__Provided text__
--------------------------------
I. If \(Q_1(\tau _1)=0\), then \(Q_2(\tau _2)=Q_3(\tau _2)=Q_4^q(\tau _2)=0\), and hence, at time \(\tau _2\) the second customer from buffer 5 enters service, finishing it and moving to the buffer 6. If, additionally, \(N(\tau _1+0.2)=N(\tau _1)\) (i.e., there are no external arrivals to the system after the time \(\tau _1\), but before \(\tau _2\)), then the service of the first customer at buffer 6 starts immediately at the time \(\tau _2\) of his arrival to the buffer. Thus, by Lemma 4, the first departure from the system takes place at the time \(\tau _3=\tau _2+0.6=\tau _1+0.9\) and (35) holds. Recall that as long as \(Q_6(t)+Q_7(t)+Q_8(t)>0\), the incoming buffer 1 customers do not get any service. Accordingly, all the customers in class 5 at time \(\tau _1\) are served there in the time interval \([\tau _1, \gamma _1)\), where

$$\begin{aligned} \gamma _1=\tau _1+0.3 Q_5(\tau _1). \end{aligned}$$
(64)

After moving to classes 6, and subsequently to 7, 8, these customers are processed by the first server in the time interval \([\tau _2,\tau _4]\), where \(\tau _4\) is defined by (36), leaving the system by that time. Between the times \(\tau _2\) and \(\tau _4\), no class 1 customers get service, and hence, there are no arrivals to class 2.

If \(Q^s_4(\tau _1)=Q^s_4(\tau _2)=Q^s_4( \gamma _1)>0\) then, starting at time \( \gamma _1\), consecutive “slow” class 4 customers are processed by the second server, first at class 4, and then at 5, finally moving to class 6. Let

$$\begin{aligned} \gamma _2=\gamma _1+(0.4+m_5)Q^s_4(\tau _1)= \gamma _1+0.7Q^s_4(\tau _1). \end{aligned}$$
(65)

Note that if \( \gamma _2 \le \tau _4\), then all the former “ slow” class 4 customers who entered the network by the time \(\tau _1\) enter class 6 by the time \(\tau _4\) and then leave the network by the time

$$\begin{aligned} \tau _5=\tau _4+0.6 Q^s_4(\tau _1). \end{aligned}$$
(66)

In the meantime, no service is allotted to class 1, so still no arrivals to class 2 take place.

We will now show that, for a suitable \(\epsilon _8>0\),

$$\begin{aligned} \mathbb {P}[ \gamma _2 \le \tau _4]\ge 1- e^{-\epsilon _8 M}. \end{aligned}$$
(67)

Indeed, by (36) and (64), (65), we have

$$\begin{aligned}{}[3 Q_4^s(\tau _1) \le Q_5(\tau _1)]\subseteq [ \gamma _2 \le \tau _4]. \end{aligned}$$
(68)

By (26), (52) and the case assumption, we have

$$\begin{aligned} Q_4^s(\tau _1) + Q_5(\tau _1) =M+N(\tau _1). \end{aligned}$$
(69)
--------------------------------
__Written problem a__
Convert the listing below into a Markdown table with the columns Row and Line, numbering each nonblank line in order and leaving out blank lines.
The listing after this sentence comes from a source unrelated to the queueing proof above.
--------------------------------
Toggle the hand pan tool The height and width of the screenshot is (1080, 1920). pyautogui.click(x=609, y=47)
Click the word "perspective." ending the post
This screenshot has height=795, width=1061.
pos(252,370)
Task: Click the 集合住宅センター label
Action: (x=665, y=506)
--------------------------------
__Written problem b__
In the queueing proof, which buffer does the second customer from buffer 5 move to after finishing service?

__Final answer a__
| Row | Line |
|---|---|
| 1 | Toggle the hand pan tool The height and width of the screenshot is (1080, 1920). pyautogui.click(x=609, y=47) |
| 2 | Click the word "perspective." ending the post |
| 3 | This screenshot has height=795, width=1061. |
| 4 | pos(252,370) |
| 5 | Task: Click the 集合住宅センター label |
| 6 | Action: (x=665, y=506) |

__Final answer b__
Buffer 6.